Durante a conversa, Maria falava com sinceridade e coragem. As palavras vinham acompanhadas de um olhar firme, por vezes triste, mas sereno. Cada memória era dita com a força de quem já chorou tudo por dentro. Mas, subitamente, tudo mudou. No momento em que o marido entrou em casa, o rosto de Maria transformou-se — os olhos fixaram-se no chão, o corpo encolheu. Com um gesto subtil, pediu-nos que disfarçássemos. A conversa não podia continuar. A presença dele calou o que ainda havia por dizer.

A violência doméstica em números: quando o lar deixa de ser um lugar seguro

A história de Maria não é exceção — é reflexo de uma realidade alarmante. De acordo com o relatório do Programa Nabilan (Asia Foundation, 2016), quatro em cada cinco mulheres timorenses que sofreram violência física ou sexual por parte do parceiro afirmam que os abusos aconteceram várias vezes. Apenas 5% viveram essa experiência uma única vez.

Entre as vítimas de violência física por parte de um parceiro íntimo, 77% relatam atos graves de agressão. E 79% continuavam a ser violentadas no ano anterior ao estudo. Mesmo durante a gravidez, muitas mulheres não escapam: 14% relatam ter sido agredidas nessa fase. Dessas, 34% levaram murros ou pontapés na barriga. A maioria já tinha sido espancada antes e mais de metade foi agredida em várias gravidezes. A violência, nestes casos, não é um episódio isolado — é um padrão contínuo de controlo e abuso.

A este cenário junta-se um contexto social que agrava a vulnerabilidade feminina. Em Timor-Leste, 25% das mulheres dão à luz antes dos 20 anos, e 19% casam-se aos 18, segundo o UNFPA. A combinação entre gravidez precoce e casamento infantil torna milhares de raparigas ainda mais expostas à violência doméstica, muitas vezes sem saberem sequer que têm o direito de dizer “não”.

Apesar disso, existem respostas legais e institucionais. A Lei contra a Violência Doméstica, aprovada pelo Parlamento Nacional, reconhece esta forma de violência como crime público — o que significa que o Estado pode e deve agir mesmo sem que a vítima apresente queixa. O Código Penal, no seu artigo 124.º, prevê penas de 15 a 30 anos para casos de tortura ou atos desumanos que causem sofrimento grave. A ameaça, por sua vez, é punível com pena de prisão até um ano ou multa (artigo 157.º).

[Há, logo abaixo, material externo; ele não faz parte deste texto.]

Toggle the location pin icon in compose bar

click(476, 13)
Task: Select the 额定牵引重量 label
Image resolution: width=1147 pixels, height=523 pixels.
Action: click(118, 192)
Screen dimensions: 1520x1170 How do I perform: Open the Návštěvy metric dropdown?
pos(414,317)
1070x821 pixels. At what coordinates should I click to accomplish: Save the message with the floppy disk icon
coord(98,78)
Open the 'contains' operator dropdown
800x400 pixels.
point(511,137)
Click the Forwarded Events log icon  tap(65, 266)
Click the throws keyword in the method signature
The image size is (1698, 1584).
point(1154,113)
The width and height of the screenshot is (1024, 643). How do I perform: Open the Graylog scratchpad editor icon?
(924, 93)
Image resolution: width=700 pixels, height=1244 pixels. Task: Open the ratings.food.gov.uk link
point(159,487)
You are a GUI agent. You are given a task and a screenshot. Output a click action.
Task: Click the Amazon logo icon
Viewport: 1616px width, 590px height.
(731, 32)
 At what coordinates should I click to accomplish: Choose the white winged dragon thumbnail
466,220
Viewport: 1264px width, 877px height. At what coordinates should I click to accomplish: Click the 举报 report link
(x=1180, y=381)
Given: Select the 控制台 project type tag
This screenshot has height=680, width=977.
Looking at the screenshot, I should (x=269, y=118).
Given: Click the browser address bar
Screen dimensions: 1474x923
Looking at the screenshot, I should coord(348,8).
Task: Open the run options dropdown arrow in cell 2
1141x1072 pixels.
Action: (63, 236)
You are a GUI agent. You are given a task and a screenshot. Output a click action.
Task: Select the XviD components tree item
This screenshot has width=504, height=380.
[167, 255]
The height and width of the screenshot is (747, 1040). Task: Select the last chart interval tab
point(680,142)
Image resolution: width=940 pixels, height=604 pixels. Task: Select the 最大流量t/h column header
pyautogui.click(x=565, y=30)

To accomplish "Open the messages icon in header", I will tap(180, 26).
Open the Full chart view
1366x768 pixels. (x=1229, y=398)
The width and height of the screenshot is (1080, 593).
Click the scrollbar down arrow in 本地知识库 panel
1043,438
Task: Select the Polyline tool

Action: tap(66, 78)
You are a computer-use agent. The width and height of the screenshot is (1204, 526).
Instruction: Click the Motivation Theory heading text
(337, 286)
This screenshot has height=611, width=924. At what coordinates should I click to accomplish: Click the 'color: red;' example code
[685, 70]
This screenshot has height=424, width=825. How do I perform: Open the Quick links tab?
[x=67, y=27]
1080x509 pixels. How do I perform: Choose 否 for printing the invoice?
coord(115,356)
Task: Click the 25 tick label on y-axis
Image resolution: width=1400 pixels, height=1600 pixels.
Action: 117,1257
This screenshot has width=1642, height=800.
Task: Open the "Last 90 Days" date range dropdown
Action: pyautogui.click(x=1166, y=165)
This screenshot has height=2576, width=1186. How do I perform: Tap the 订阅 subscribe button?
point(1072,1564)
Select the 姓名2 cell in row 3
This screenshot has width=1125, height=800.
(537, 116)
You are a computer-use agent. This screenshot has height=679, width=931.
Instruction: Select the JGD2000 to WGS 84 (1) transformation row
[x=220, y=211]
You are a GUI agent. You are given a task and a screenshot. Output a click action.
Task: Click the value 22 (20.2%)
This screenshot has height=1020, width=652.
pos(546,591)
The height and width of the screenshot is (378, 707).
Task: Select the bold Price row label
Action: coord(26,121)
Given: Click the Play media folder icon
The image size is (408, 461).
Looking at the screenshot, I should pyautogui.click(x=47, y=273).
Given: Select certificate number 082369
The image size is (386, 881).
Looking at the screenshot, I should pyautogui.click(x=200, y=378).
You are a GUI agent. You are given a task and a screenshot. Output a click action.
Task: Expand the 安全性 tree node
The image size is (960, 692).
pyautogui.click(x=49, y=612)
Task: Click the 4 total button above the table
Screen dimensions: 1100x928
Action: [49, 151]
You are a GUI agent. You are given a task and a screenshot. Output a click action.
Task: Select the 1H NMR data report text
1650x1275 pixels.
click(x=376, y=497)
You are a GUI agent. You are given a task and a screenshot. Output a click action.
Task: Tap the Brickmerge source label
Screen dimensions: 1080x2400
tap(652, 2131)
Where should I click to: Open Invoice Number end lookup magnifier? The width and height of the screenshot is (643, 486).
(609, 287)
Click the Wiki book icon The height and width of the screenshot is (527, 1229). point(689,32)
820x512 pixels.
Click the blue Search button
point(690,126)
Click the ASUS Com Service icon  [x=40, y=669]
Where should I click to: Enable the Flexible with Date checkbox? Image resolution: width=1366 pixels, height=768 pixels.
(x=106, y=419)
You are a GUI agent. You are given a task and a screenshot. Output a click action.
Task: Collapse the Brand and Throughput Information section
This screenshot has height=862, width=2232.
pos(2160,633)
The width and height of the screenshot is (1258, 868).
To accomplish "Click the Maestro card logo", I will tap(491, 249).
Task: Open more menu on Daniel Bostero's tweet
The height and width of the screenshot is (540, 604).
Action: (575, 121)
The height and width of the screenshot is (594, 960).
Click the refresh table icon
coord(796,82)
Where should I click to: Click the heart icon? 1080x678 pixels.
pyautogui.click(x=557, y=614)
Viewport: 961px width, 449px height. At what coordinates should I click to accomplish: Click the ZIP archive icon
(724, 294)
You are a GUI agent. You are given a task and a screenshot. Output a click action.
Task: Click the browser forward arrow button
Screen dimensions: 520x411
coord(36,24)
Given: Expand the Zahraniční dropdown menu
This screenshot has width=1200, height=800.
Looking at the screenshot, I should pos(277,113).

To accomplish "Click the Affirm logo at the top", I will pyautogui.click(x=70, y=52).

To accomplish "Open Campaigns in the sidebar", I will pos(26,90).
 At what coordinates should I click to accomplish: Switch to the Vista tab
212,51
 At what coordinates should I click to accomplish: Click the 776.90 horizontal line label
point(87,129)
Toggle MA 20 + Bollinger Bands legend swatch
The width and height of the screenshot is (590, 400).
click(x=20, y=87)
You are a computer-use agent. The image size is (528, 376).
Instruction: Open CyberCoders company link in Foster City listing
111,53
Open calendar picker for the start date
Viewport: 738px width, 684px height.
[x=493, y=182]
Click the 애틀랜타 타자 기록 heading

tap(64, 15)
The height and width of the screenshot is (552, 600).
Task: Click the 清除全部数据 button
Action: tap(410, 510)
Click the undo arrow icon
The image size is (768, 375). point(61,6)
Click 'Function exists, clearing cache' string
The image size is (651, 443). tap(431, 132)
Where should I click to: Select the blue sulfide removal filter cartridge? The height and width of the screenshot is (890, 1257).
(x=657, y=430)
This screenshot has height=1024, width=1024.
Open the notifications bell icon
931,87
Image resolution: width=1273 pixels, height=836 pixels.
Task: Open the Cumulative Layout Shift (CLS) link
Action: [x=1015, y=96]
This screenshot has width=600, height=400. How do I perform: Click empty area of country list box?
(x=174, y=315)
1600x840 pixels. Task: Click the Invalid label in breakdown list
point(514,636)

A legislação exige que o Governo estabeleça e supervisione uma rede nacional de centros de apoio, como previsto nos artigos 15.º e 19.º da referida lei. Estes centros devem acolher vítimas, prestar apoio psicológico e denunciar os casos à PNTL ou ao Ministério Público, sempre garantindo a confidencialidade.

Maria sofreu violência física e psicológica durante anos. As agressões, as ameaças e o medo contínuo feriram-lhe o corpo e a alma. Tudo isto está tipificado na lei. Mas quantas Marias continuam sem proteção? Quantas denunciam? E, entre essas, quantas são realmente ouvidas?

Se conhece alguém ou está a viver uma situação de violência doméstica, há apoio disponível:

Polícia Nacional de Timor-Leste – Centro de operações: 33283  – Unidades de pessoas vulneráveis: 78186551 

PRADET (Programa Fatin Hakmatek) – Apoio psicossocial: 77254597 

FOKUPERS (Fórum de Comunicação das Mulheres de Timor-Leste) –  Linha de apoio: 3321534 

Violência doméstica não é assunto privado. É crime. E pode ser denunciado por qualquer pessoa. O silêncio só protege o agressor.